## Problem description
Revise the material below by replacing every "screenshot" with "image" and keeping everything else unchanged. Leave the pictures out of your answer.

........

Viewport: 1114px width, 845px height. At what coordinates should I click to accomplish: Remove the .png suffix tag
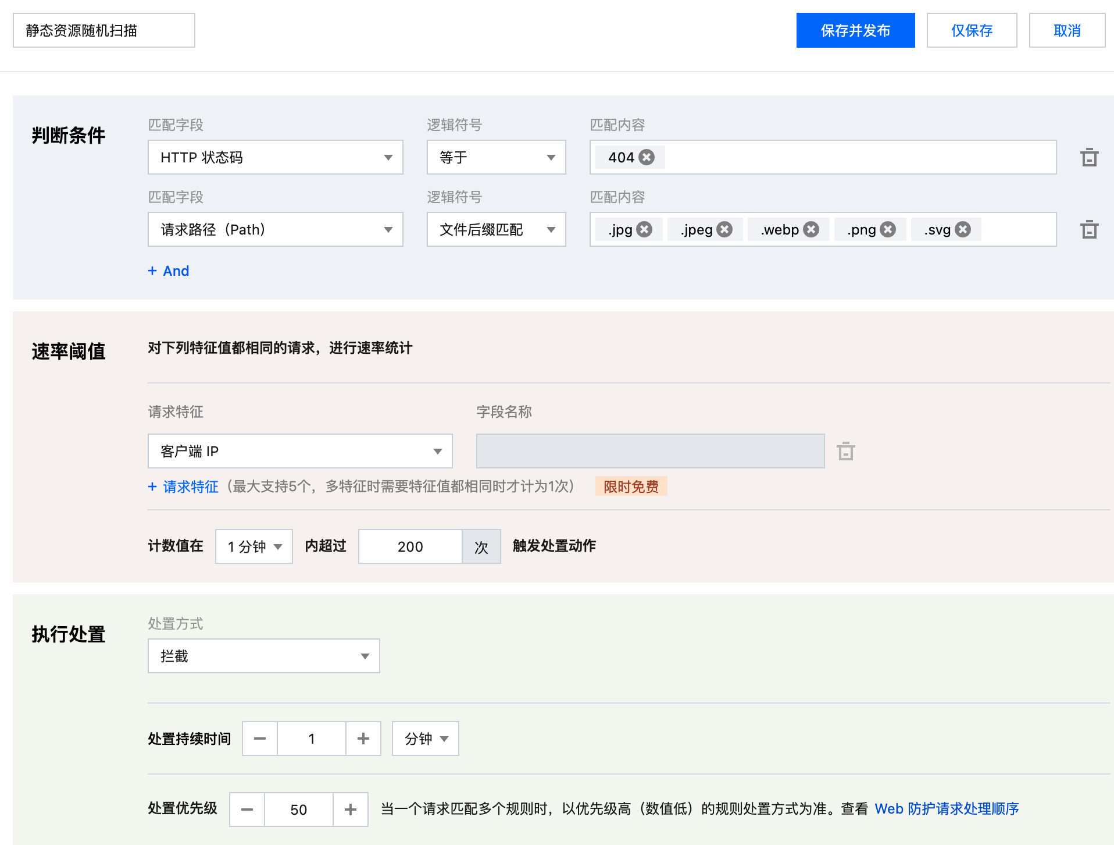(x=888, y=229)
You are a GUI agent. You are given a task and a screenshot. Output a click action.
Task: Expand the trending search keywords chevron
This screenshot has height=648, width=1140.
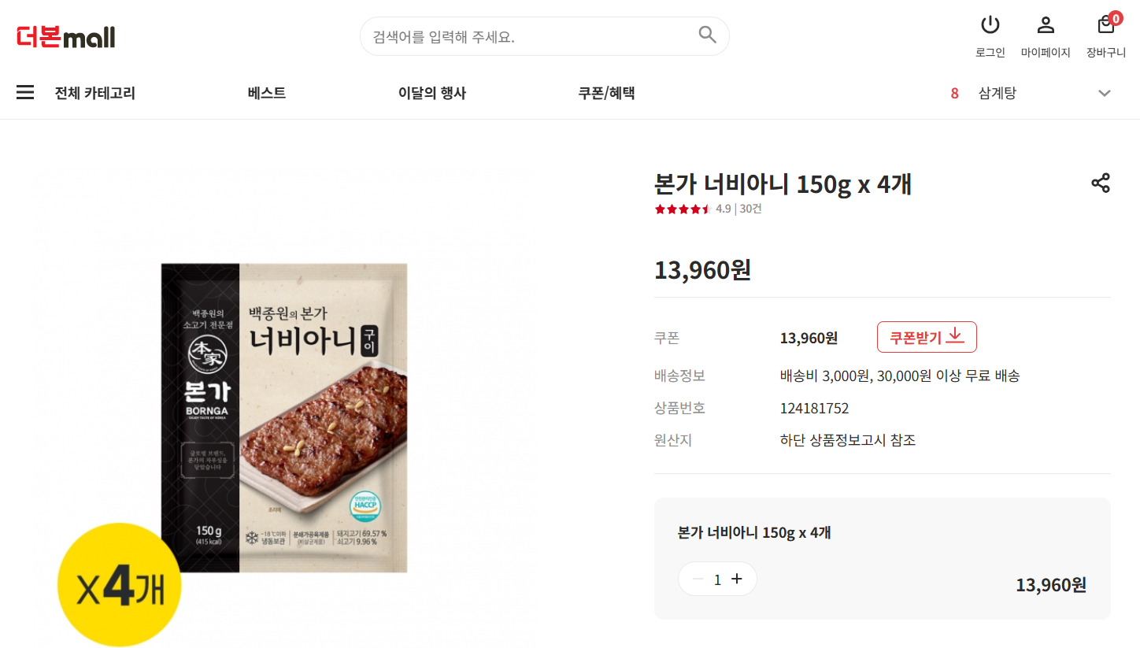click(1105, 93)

........

## Problem solution
Viewport: 1114px width, 845px height. At what coordinates should I click to accomplish: Remove the .png suffix tag
(x=888, y=229)
You are a GUI agent. You are given a task and a image. Output a click action.
Task: Expand the trending search keywords chevron
This image has height=648, width=1140.
click(1105, 93)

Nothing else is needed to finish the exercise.